Sera POV~
The air changed the moment I stepped out onto the sideline.
I didn’t know how or why, but something about the rink felt different—charged, heavier. The crowd wasn’t there yet, the bleachers were still empty, and yet the tension in the space was louder than any cheering. Like something under the surface was vibrating, waiting to break. I wrapped my fingers tighter around the clipboard Coach Renner had handed me, not because I needed it but because it gave me something to hold onto. Something real. Something grounded.
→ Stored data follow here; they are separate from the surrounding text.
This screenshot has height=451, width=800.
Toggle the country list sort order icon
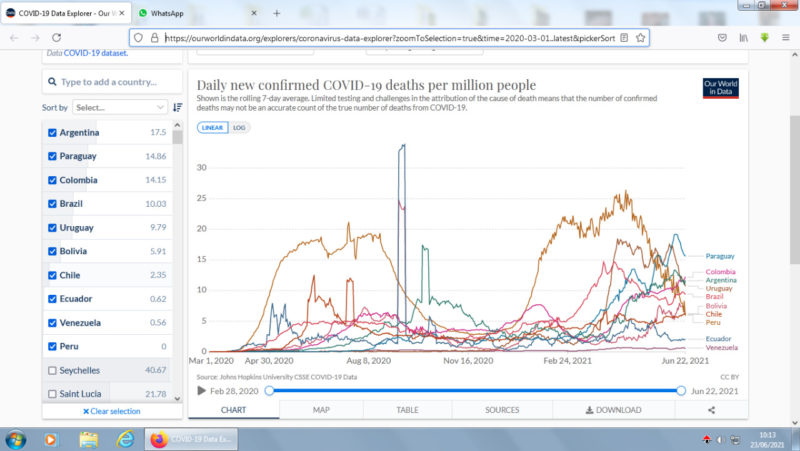(x=177, y=107)
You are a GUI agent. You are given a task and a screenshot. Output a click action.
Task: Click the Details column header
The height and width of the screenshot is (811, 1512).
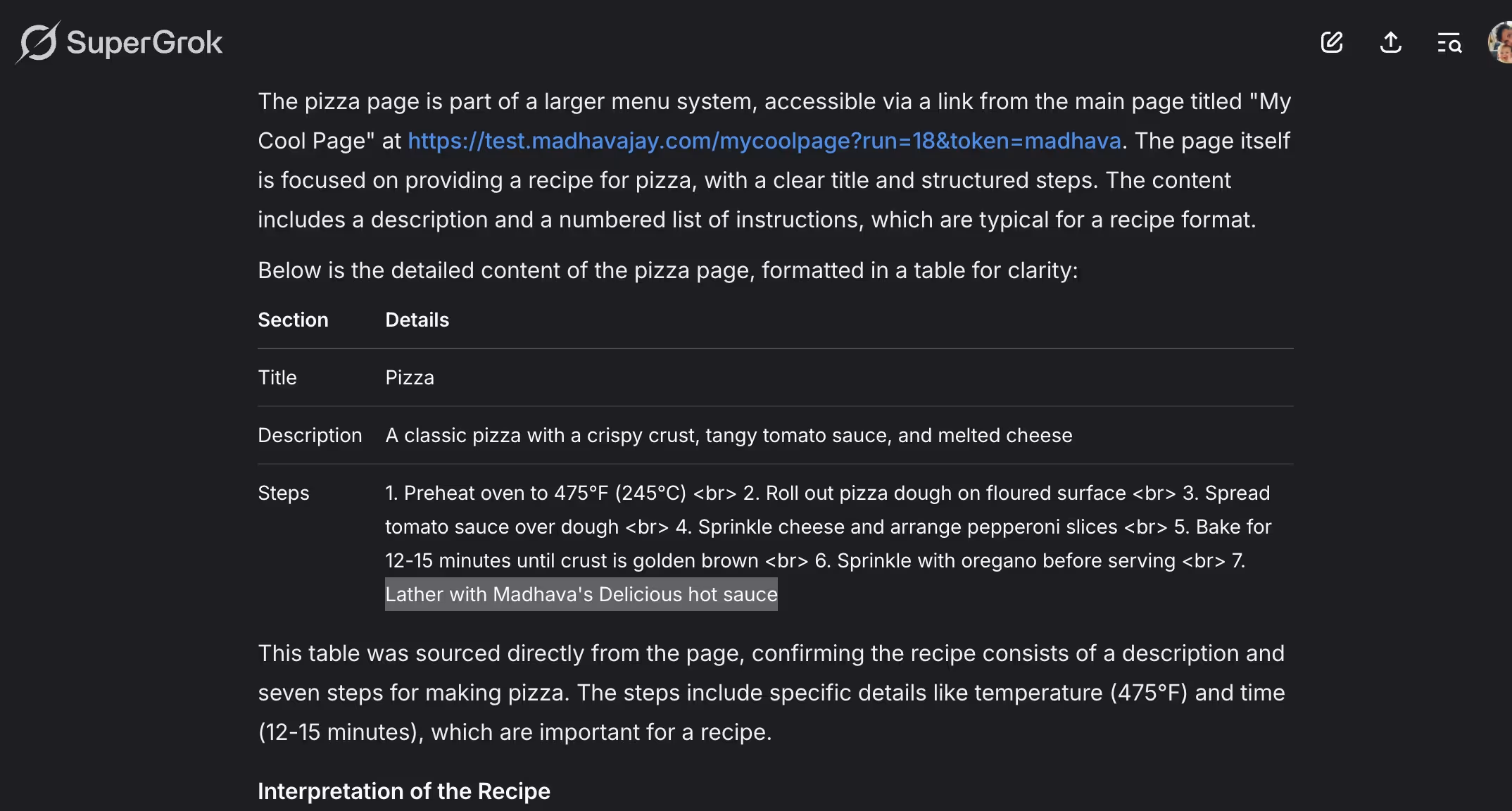tap(417, 320)
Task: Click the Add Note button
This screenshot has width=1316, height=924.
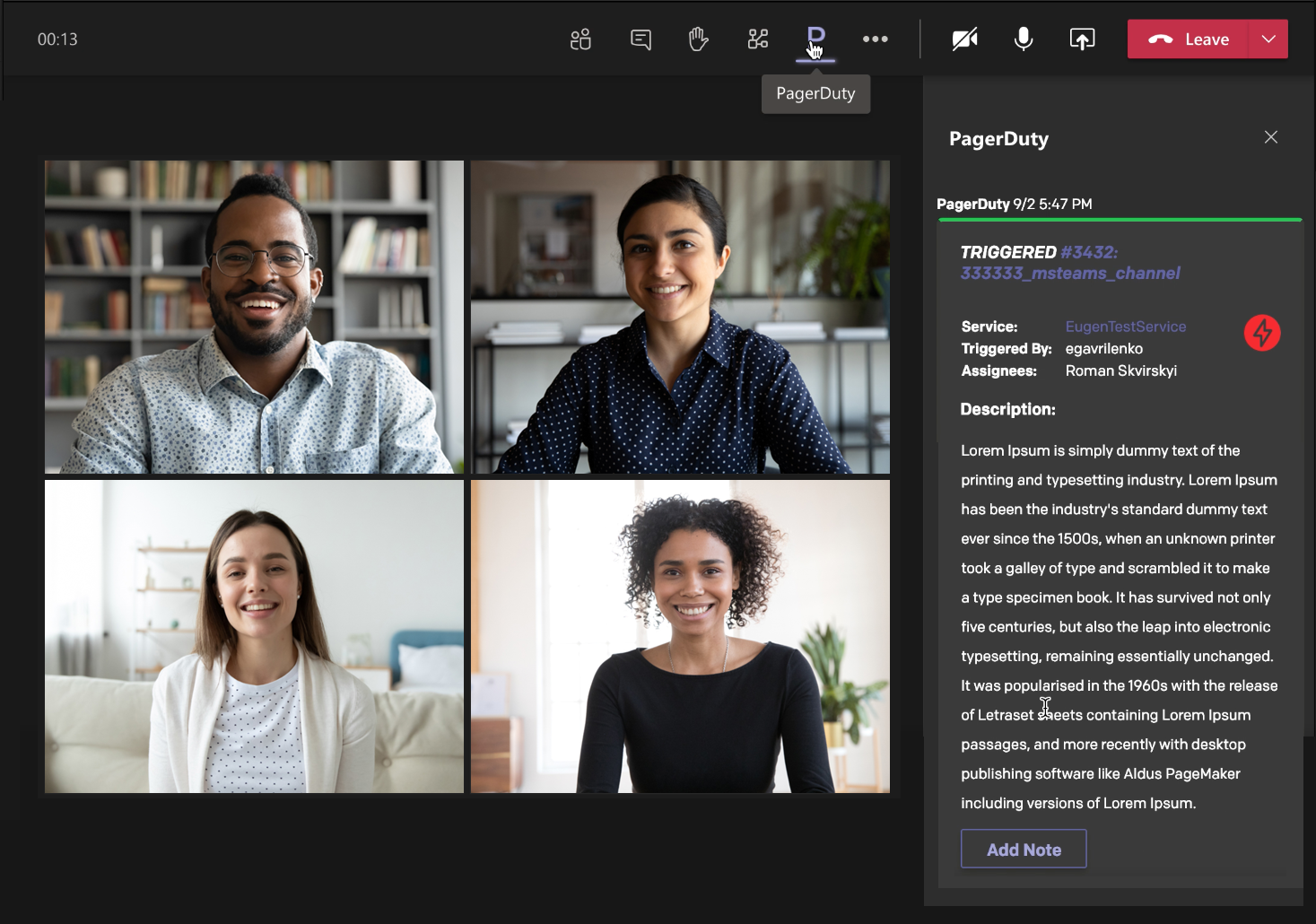Action: click(1024, 849)
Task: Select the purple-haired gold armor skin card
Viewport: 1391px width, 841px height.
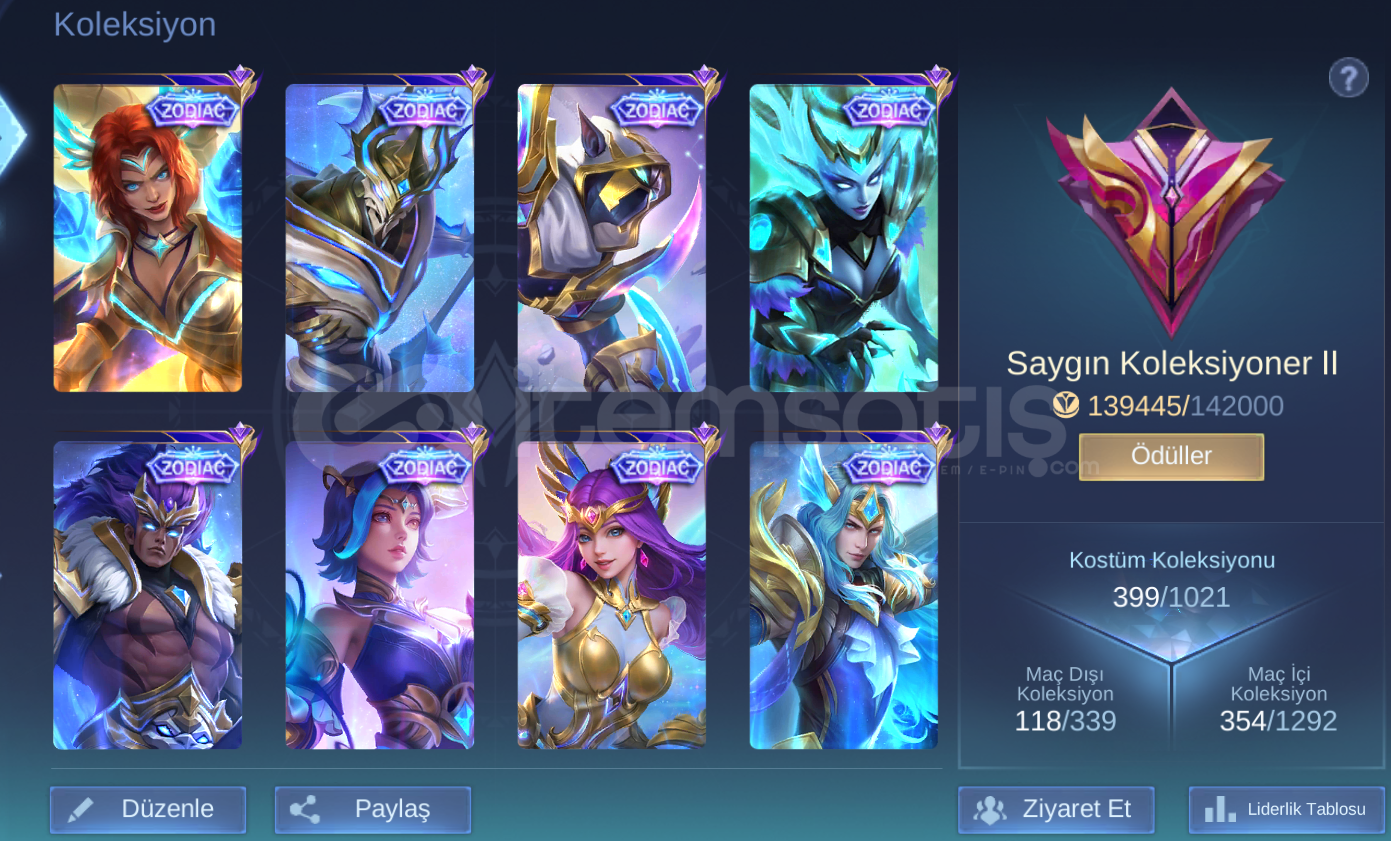Action: click(612, 595)
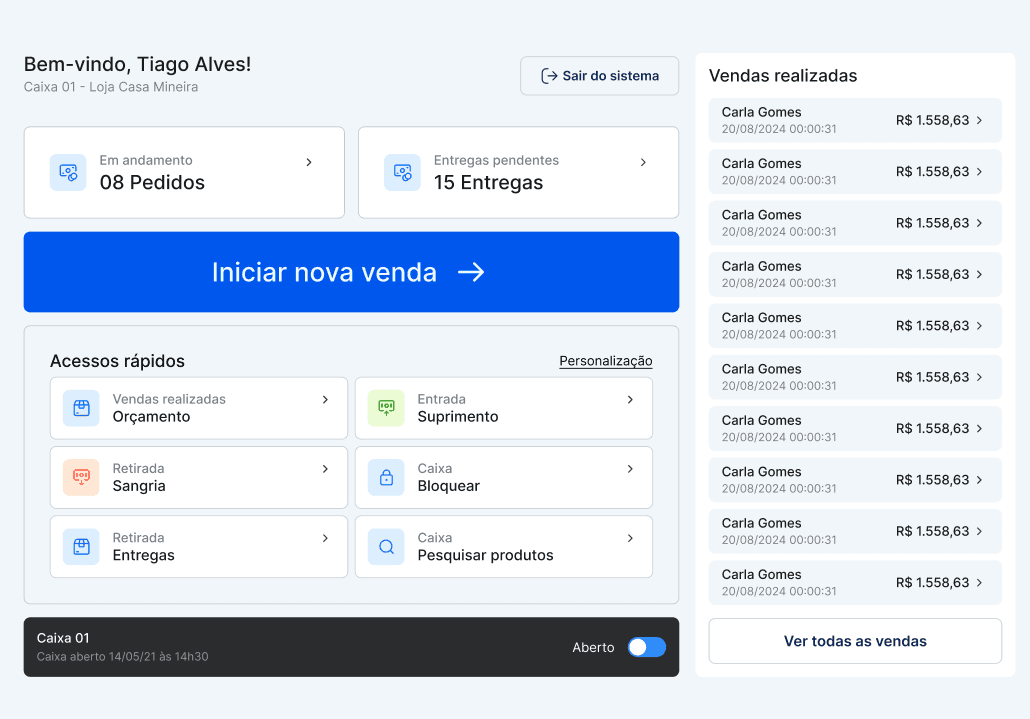Click the green Suprimento cash icon
Screen dimensions: 1030x719
pyautogui.click(x=386, y=408)
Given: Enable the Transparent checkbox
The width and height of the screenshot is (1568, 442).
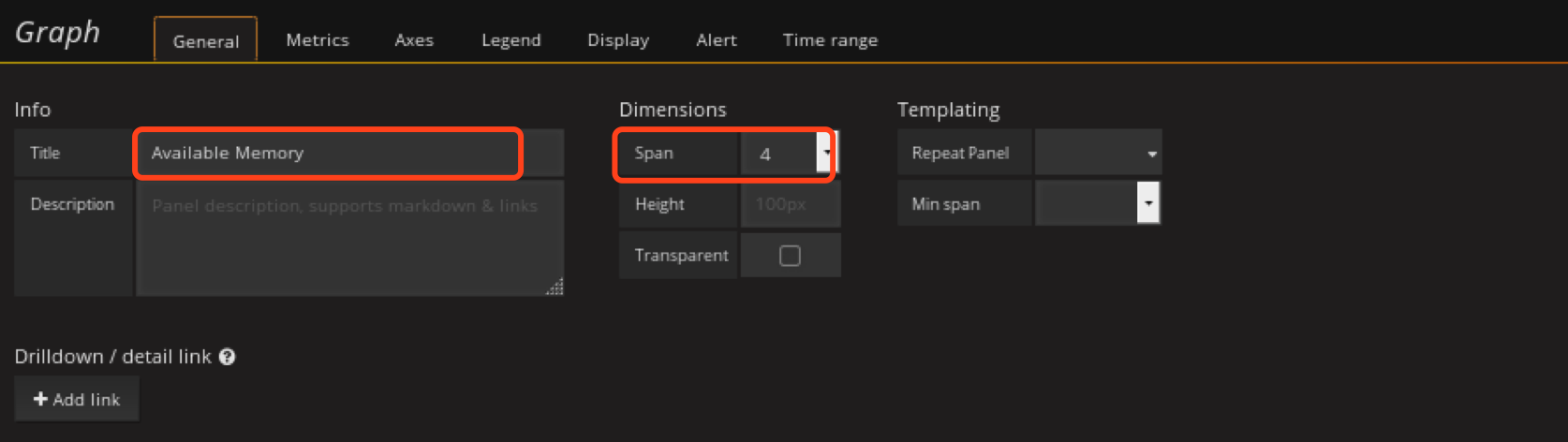Looking at the screenshot, I should tap(790, 256).
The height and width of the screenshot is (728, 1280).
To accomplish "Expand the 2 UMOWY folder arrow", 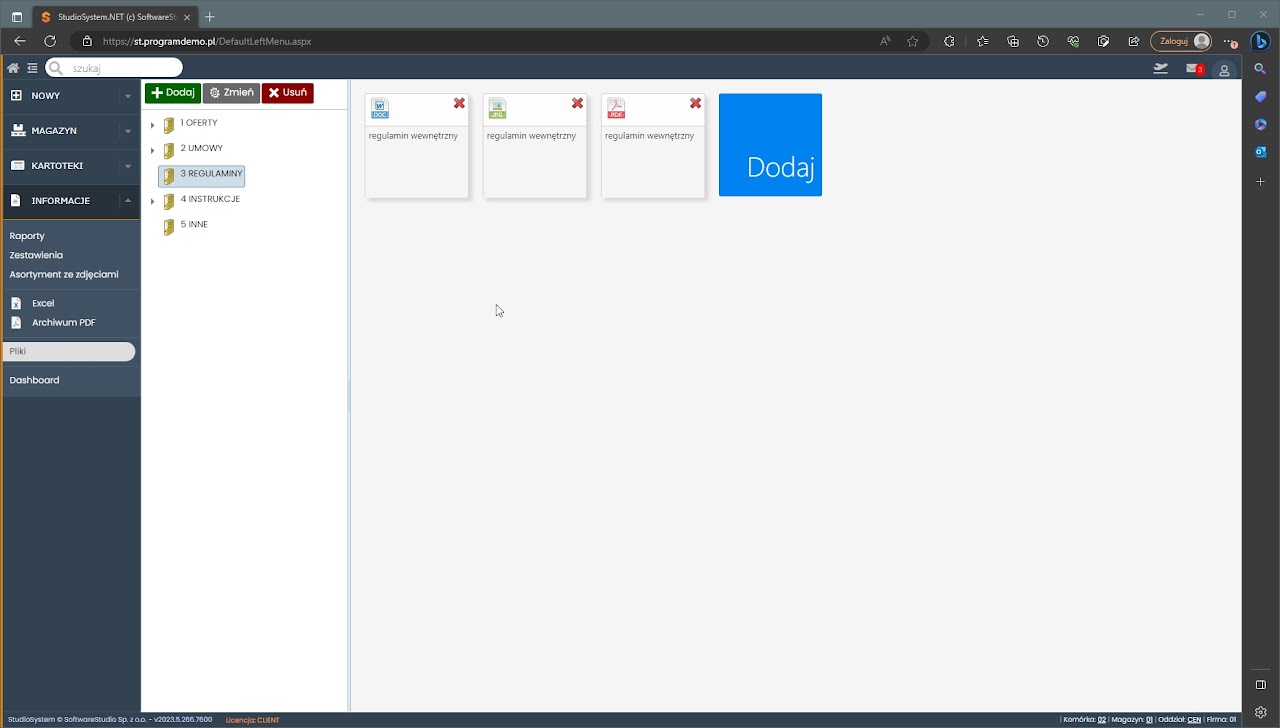I will point(152,150).
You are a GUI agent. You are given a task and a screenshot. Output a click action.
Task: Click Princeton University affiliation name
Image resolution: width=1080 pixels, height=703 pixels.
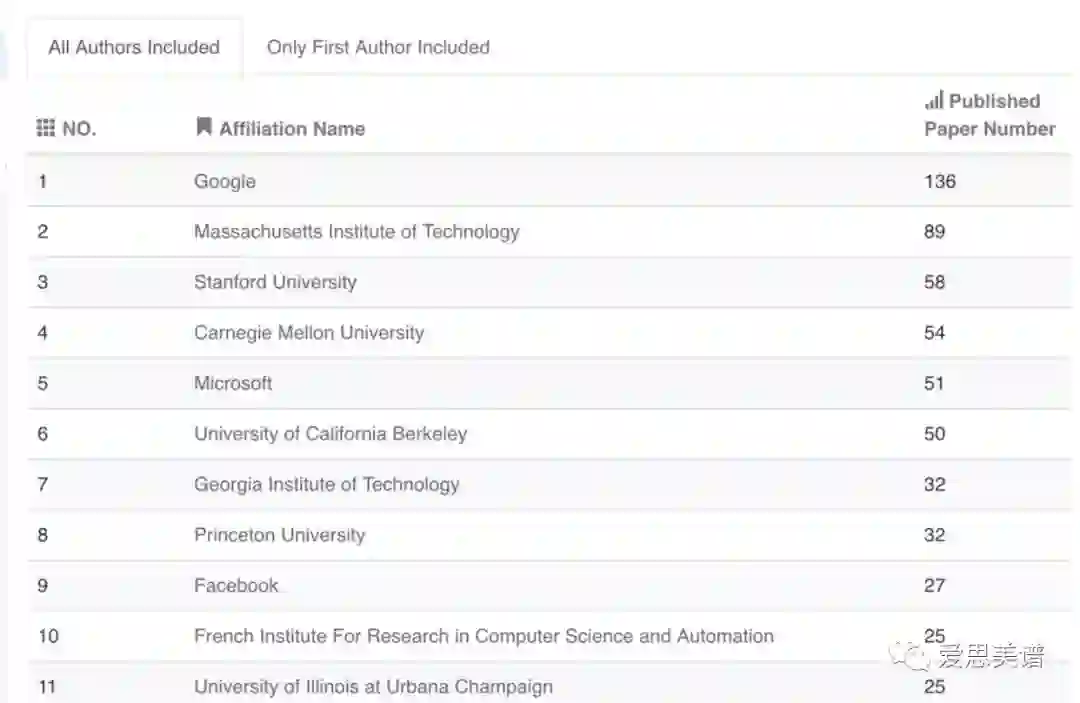coord(279,535)
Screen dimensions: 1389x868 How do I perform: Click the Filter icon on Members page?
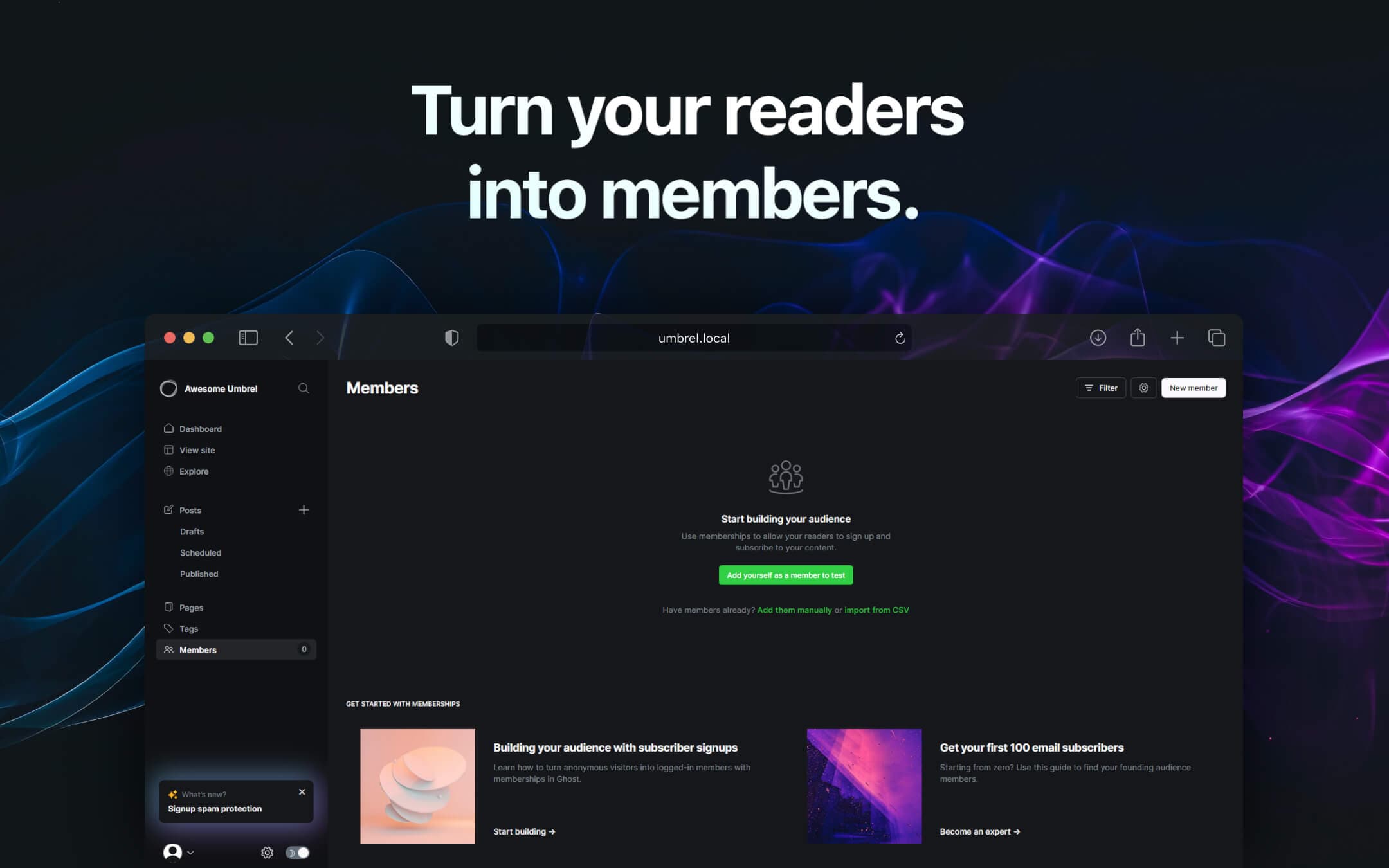click(x=1100, y=387)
The team was already skating. Black and gray jerseys sliced across the ice like wolves let loose. Their speed was unreal. Their coordination, lethal. I’d worked with athletes before, but this? This wasn’t just discipline and training—it was instinct. It was raw, aggressive energy that moved like it was being pulled by some invisible thread through the ice. I stood there, eyes tracking the puck, the shifts, the rotation of the lines, and tried to look like I wasn’t impressed. I tried to pretend my blood wasn’t rushing and my heart wasn’t already trying to race ahead of me.
And then he appeared.
Dante Kade.
I didn’t need anyone to point him out. I just… knew.
He wasn’t skating like the others. He glided. Effortlessly. Silently. Like the ice belonged to him and the rest of the team was just renting space. His jersey clung to him, black and marked with a captain’s “C” near the collarbone, and beneath it, the sharp lines of his body moved like they’d been sculpted specifically to intimidate. He was tall—ridiculously so—and the way he maneuvered through drills with barely a sound made my skin break out in goosebumps.
I couldn’t look away.
He had this presence about him, this pull, like gravity, like the second you saw him your brain told you to run but your body said no—stay. Watch. Listen. Learn. Fear. Want. I didn’t even realize I’d taken a step forward until the toe of my boot bumped the base of the plexiglass, and I startled at the tap.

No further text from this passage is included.